- [WHAT THIS TASK INVOLVES] Every line from the one containing "Sign in (385, 24)" to the end of the records below should be returned exactly; pictures are to be dropped.

- [RECORD SET]

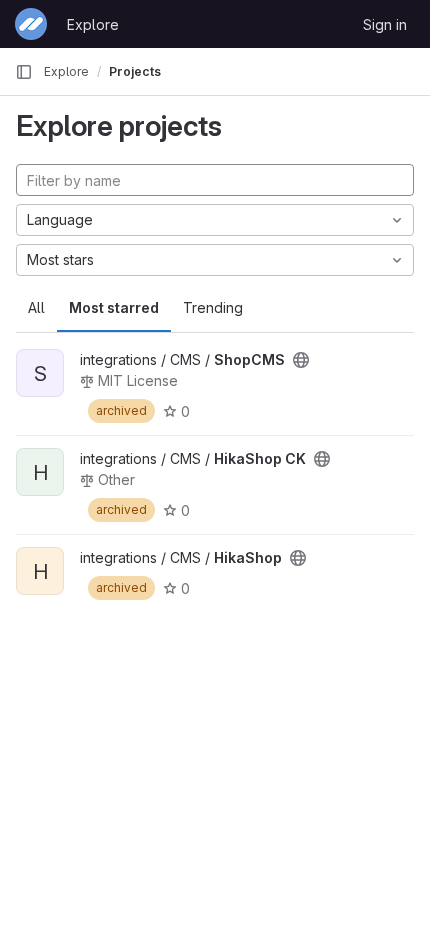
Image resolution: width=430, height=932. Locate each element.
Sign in (385, 24)
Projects (135, 71)
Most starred (114, 307)
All (36, 307)
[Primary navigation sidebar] (24, 72)
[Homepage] (31, 24)
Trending (213, 307)
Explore (93, 24)
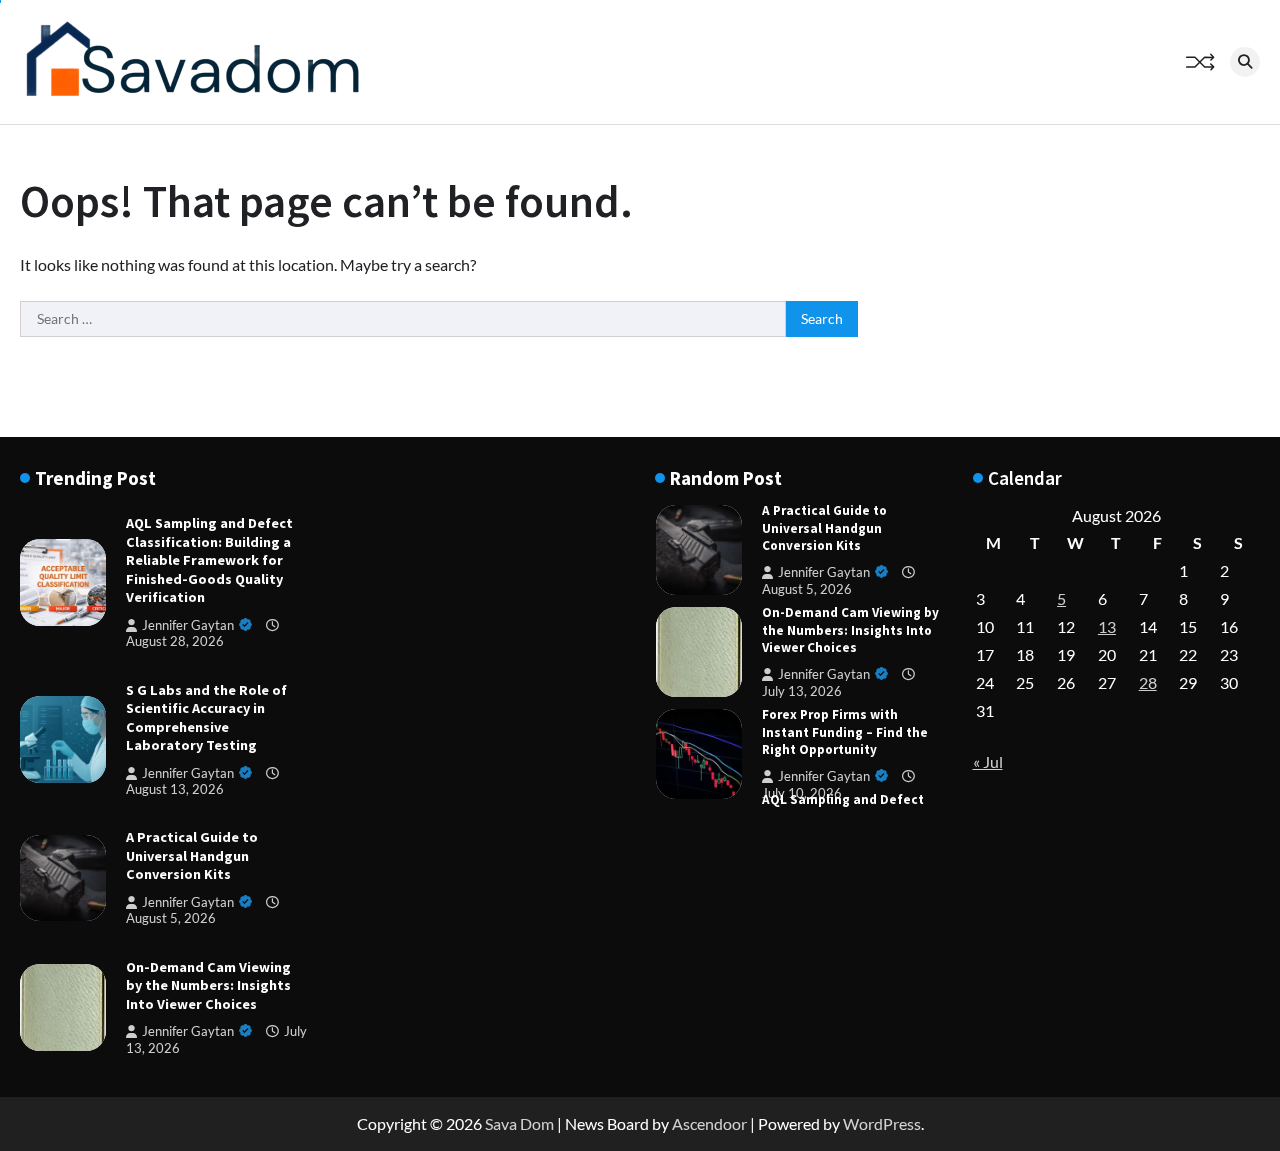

- [WRITTEN ANSWER]
Sign in (385, 24)
Projects (135, 71)
Most starred (114, 307)
All (36, 307)
[Primary navigation sidebar] (24, 72)
[Homepage] (31, 24)
Trending (213, 307)
Explore (93, 24)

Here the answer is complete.